→ **AIM**:
Could you swap "midpoint" for "center point" everywhere in the data below, keep everything else unchanged, and leave the pictures out of your answer?
--- GIVEN DATA ---
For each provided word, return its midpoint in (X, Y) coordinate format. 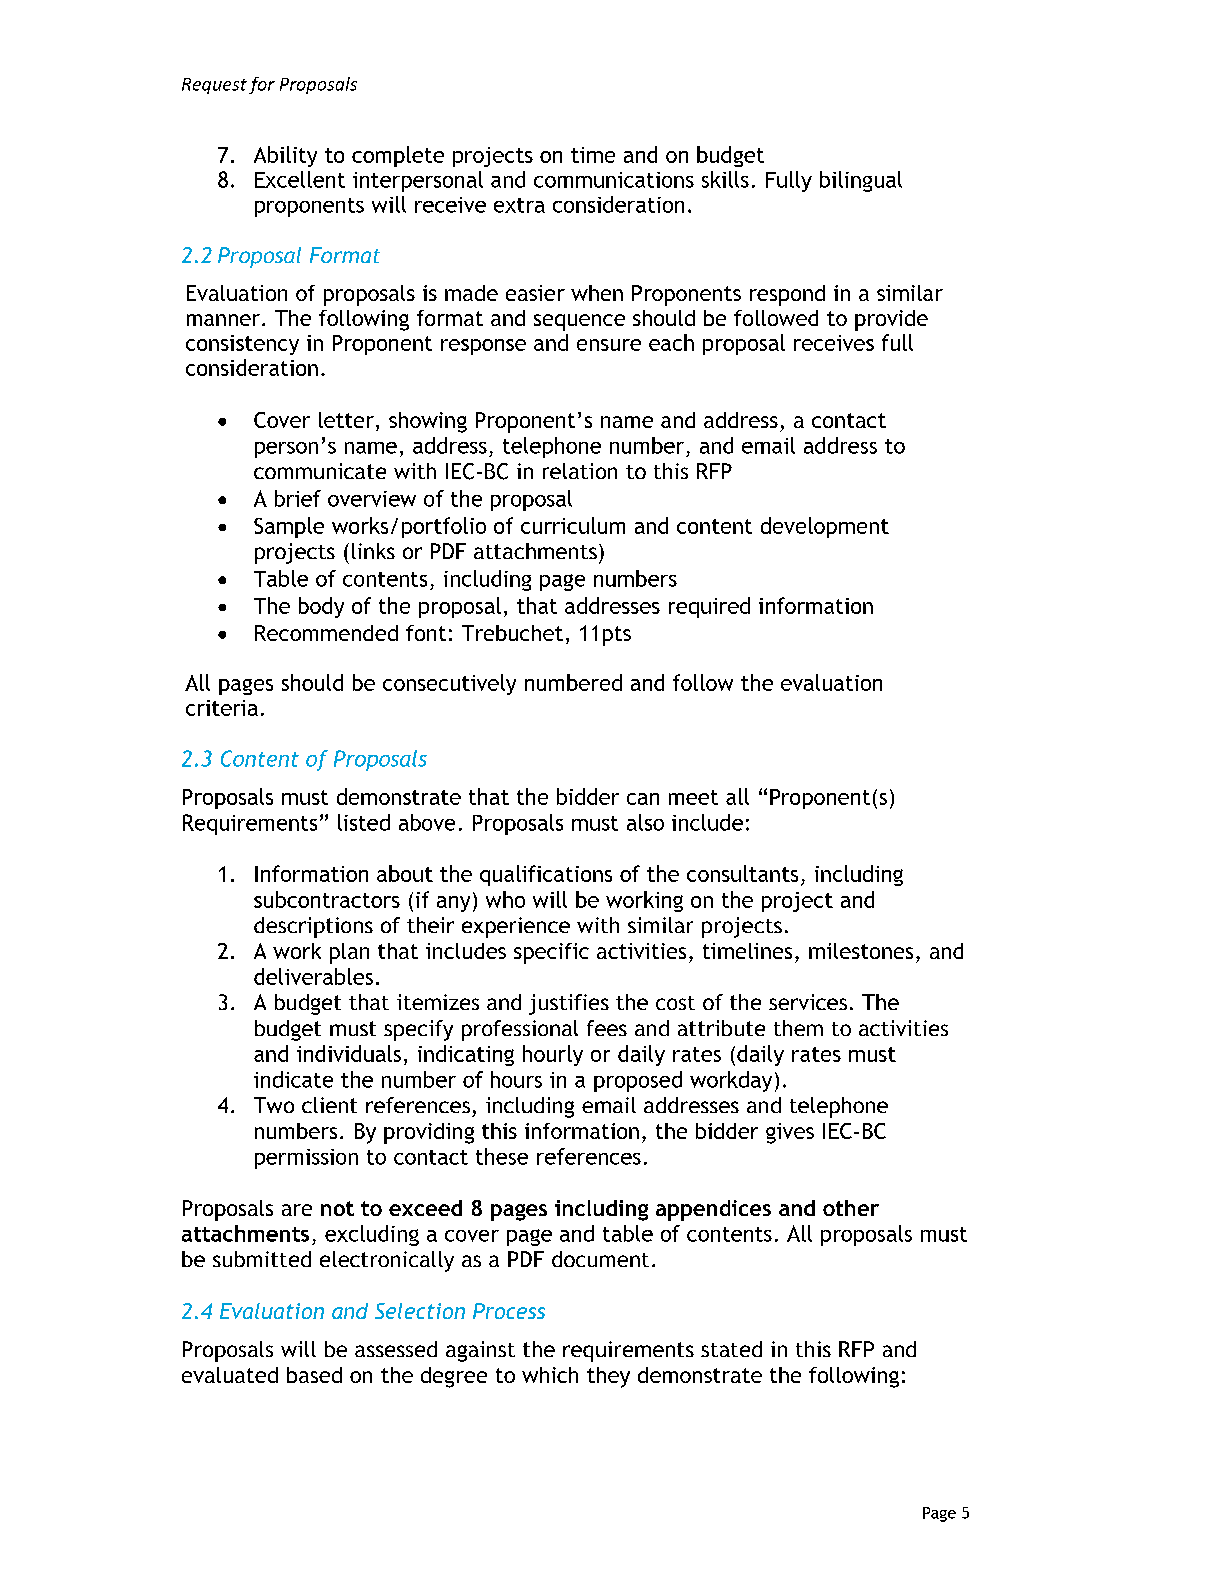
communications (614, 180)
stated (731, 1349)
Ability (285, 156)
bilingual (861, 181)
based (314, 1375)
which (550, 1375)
---
→ **RIGHT ANSWER**:
For each provided word, return its center point in (X, Y) coordinate format. 
communications (614, 180)
stated (731, 1349)
Ability (285, 156)
bilingual (861, 181)
based (314, 1375)
which (550, 1375)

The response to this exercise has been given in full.